Single-use plastics include plastic grocery bags, plastic beverage bottles, condiment containers, and most processed food packaging, to name a few. You have probably heard about the floating islands of plastic waste in the oceans and seen photos of aquatic wildlife poisoned by plastic waste. You have probably heard about studies finding microplastics in the human food chain, including in humans, and about the endocrine-disrupting chemical (bad for human and animal life) they can carry. You may know that it can take a millennium or more for plastics to degrade. You might recycle your single use plastic bottles, but sadly only about 10 percent of recyclable plastic is recycled worldwide.

Most plastic recycling until recently was done in China (with negative transportation impacts). As of Jan 1, 2018, however, China is no longer taking recyclable plastics. This has resulted in a huge backlog of plastics in recycling centers as people look for some alternative route for recycling. Unfortunately, there are no current alternatives that are economically feasible. In some cases, the plastic waste has been shipped to unlicensed recyclers in other countries that do not have the capacity to recycle--so it ends up in landfills or as mountains of waste in rural and low income areas. Malaysia is one such country; its government recently announced it will start sending waste-filled ships back to the countries of origin.

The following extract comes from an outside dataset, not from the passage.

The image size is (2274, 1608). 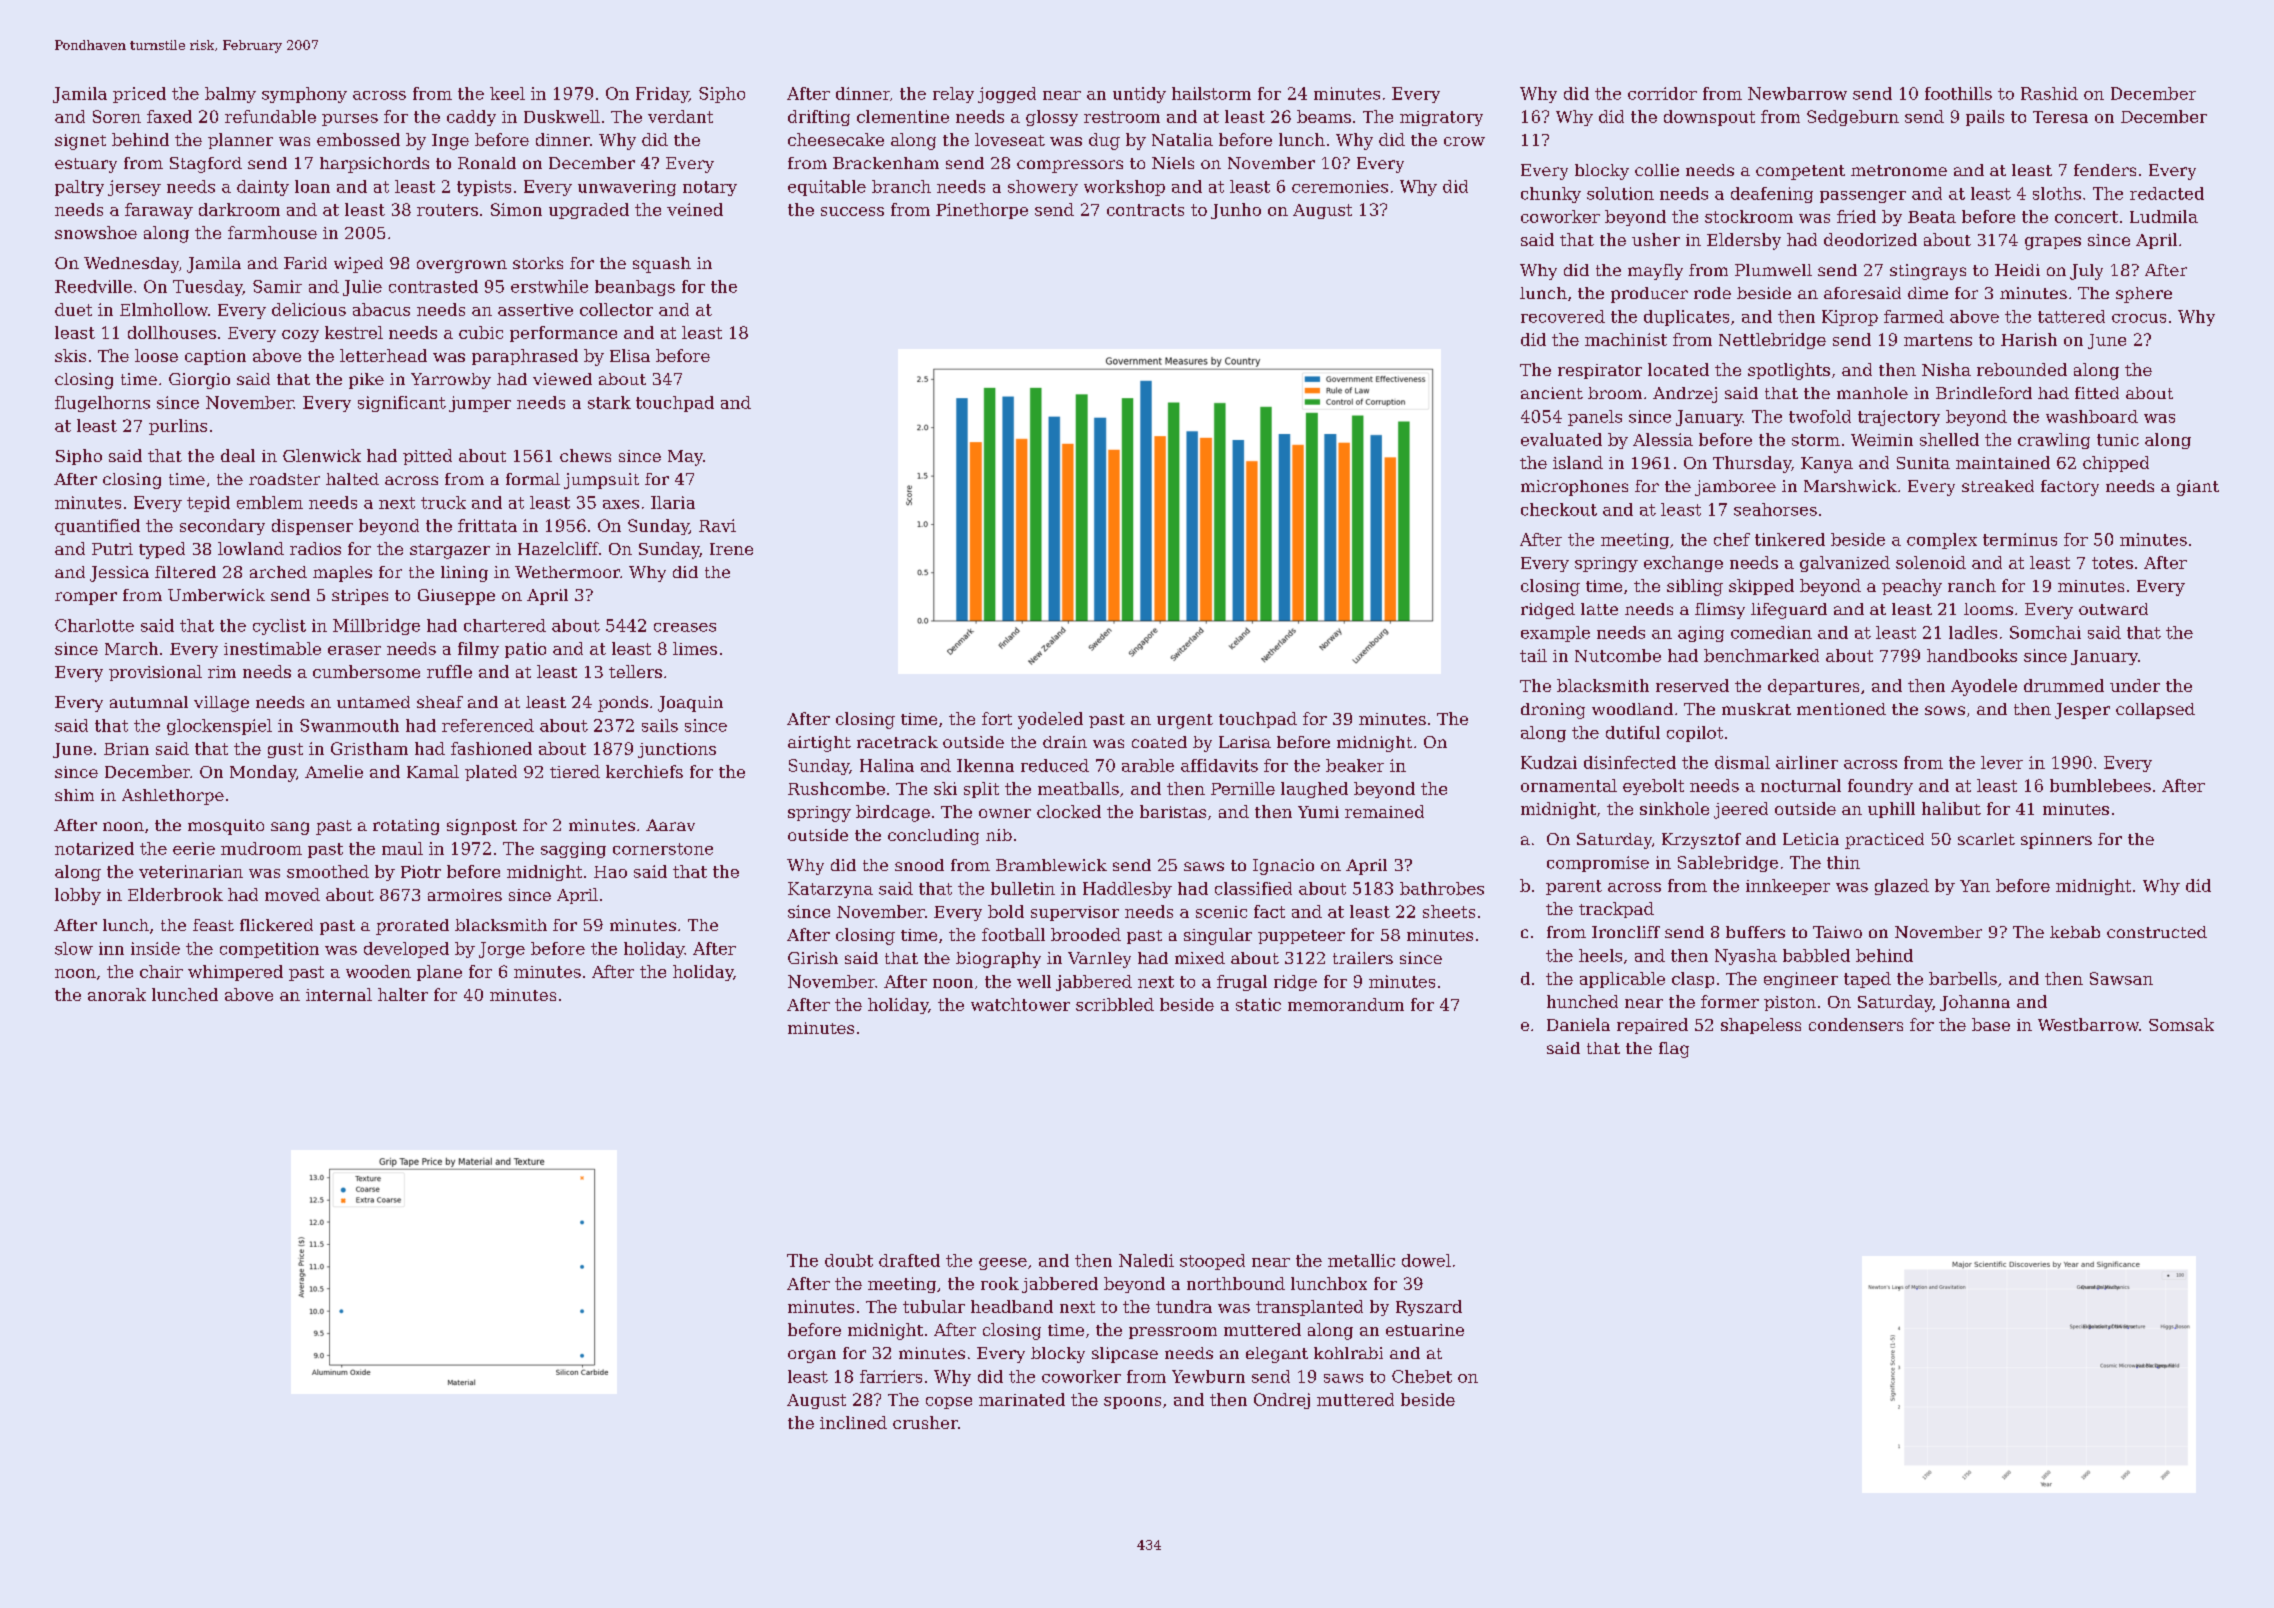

Perhaps most striking is a recent amendment to the Basel Convention, an international treaty that controls transboundary movements of hazardous wastes and their disposal. Last month, a gathering of participating countries voted to add plastic waste to the list of hazardous wastes it regulates, thus deeming plastic waste as hazardous. This creates legally-binding regulations and transparency on how plastic waste can be transported across international boundaries (The US, one of the world's largest producers of plastics, is not a signer to this treaty). Several countries have already made commitments to eliminate single use plastics: UK, EU, and Canada.

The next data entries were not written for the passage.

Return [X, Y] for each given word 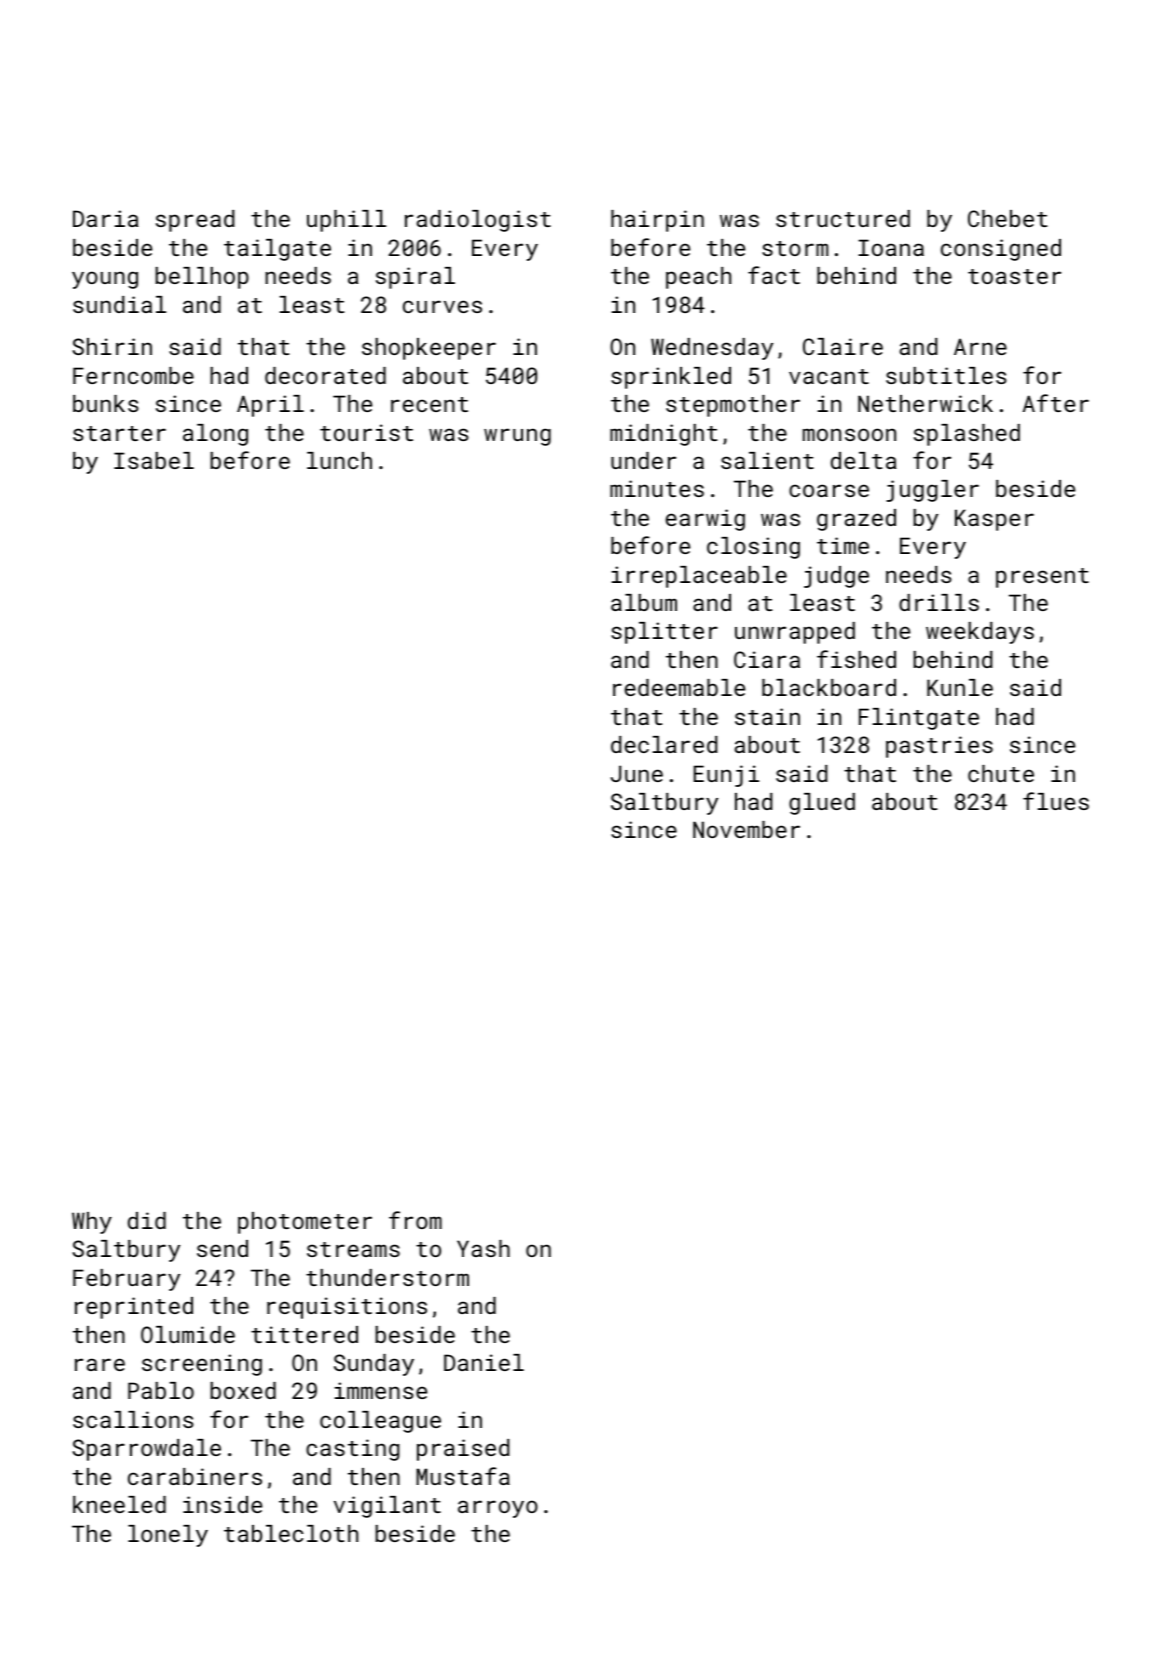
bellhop [202, 278]
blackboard [829, 687]
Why [92, 1223]
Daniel [484, 1362]
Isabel [154, 460]
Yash [483, 1248]
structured [843, 218]
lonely [168, 1536]
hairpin [657, 221]
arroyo [498, 1509]
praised [463, 1450]
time [843, 545]
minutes [657, 488]
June [637, 773]
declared [664, 744]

Plastic Free July ( recommends ways we can all help eliminate single use plastic:

purchase reusable grocery bags made of natural fibers;

reuse glass jars from previously purchased food items (peanut butter, pasta sauces, etc.), rather than buying plastic food storage containers:

buy food in bulk in reused bags.

cook from scratch to eliminate prepackaged processed foods;

bring our own reusable cup/bottle to the coffee shop, meetings, and other venues where single use cups or bottles are otherwise used;

avoid water and beverages packaged in single-use bottles;

use the “Tap app” ( to find water bottle refill stations wherever you go.

Consider how you can reduce plastic waste at home, school, and the work-place. Some of us can remember the time before single use plastics arrived on the market; society thrived without them. Let’s choose alternatives--and support legislation (at all levels of government) that bans single use plastics.

And let’s all remember to bring our own water bottles to our Mount Shasta July 4 events.

Plastic Free July ( is an international movement that provides resources and ideas to help each of us reduce single-use plastic waste everyday at home, work, school, and even at the local coffee shops. Its website is well worth studying.